Oscar Cardenas

Personal information
- Nationality: Cuba
- Born: 11 August 1982 (age 43) Havana, Cuba
- Occupation: Judoka
- Height: 1.80 m (5 ft 11 in)
- Weight: 81 kg (179 lb)

Sport
- Sport: Judo
- Event: 81 kg

Medal record
Men's judo
Representing Cuba
Pan American Games
| Bronze medal – third place | 2007 Rio de Janeiro | 81 kg |

Profile at external databases
- JudoInside.com: 38826

= Oscar Cardenas =

Cuban judoka (born 1982)

Oscar Cardenas (born August 11, 1982, in Havana) is a Cuban judoka, who played for the half-middleweight category. He is a two-time national judo champion, and also, a bronze medalist for his respective category at the 2007 Pan American Games in Rio de Janeiro, Brazil.

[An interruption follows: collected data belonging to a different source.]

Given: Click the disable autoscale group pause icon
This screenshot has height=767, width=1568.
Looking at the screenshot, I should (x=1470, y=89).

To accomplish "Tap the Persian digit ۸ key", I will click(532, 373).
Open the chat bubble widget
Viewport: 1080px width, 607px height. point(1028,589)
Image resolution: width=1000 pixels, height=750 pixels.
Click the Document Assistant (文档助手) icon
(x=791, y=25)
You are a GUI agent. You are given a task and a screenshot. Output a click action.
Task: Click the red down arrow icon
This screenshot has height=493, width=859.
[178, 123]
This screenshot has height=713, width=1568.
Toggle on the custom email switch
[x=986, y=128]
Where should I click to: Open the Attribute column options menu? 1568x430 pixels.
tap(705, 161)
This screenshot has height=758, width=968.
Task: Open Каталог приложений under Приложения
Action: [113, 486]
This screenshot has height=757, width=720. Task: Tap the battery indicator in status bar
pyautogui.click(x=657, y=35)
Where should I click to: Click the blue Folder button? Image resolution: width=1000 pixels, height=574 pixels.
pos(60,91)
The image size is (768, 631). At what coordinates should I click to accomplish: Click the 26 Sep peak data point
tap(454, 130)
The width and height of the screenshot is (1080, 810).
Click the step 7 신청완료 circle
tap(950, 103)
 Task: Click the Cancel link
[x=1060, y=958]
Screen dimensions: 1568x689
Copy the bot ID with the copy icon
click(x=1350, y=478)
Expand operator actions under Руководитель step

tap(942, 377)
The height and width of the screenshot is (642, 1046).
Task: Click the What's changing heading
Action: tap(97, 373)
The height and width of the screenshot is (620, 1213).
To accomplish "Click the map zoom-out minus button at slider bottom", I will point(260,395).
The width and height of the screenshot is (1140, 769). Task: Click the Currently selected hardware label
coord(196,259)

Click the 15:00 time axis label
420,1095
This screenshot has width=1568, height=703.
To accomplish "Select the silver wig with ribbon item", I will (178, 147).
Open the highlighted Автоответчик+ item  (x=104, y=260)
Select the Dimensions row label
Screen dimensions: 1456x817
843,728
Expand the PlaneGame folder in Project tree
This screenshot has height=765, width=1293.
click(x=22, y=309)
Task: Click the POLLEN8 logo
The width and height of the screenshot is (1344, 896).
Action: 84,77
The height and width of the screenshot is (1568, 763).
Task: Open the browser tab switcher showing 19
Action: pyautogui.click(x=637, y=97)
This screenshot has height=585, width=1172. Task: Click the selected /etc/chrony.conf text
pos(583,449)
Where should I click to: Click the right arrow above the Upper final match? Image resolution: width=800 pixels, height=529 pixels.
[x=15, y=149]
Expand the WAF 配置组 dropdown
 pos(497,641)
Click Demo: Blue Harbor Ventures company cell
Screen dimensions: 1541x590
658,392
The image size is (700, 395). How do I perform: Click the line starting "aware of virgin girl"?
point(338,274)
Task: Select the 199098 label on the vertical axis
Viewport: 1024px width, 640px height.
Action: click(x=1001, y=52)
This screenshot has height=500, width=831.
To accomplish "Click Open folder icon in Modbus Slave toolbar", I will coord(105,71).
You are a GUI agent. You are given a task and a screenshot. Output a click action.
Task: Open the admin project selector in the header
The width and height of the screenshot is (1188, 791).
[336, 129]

Cardenas qualified for the men's half-middleweight class (81 kg) at the 2008 Summer Olympics in Beijing, after claiming a bronze medal at the Pan American Qualifying Tournament in Miami, Florida. He defeated Anthony Rodriguez of France, with a waza-ari (half-score point), in the first preliminary match, but lost his next match a few hours later, to Portugal's João Neto, who automatically scored an ippon at one minute and twenty-five seconds.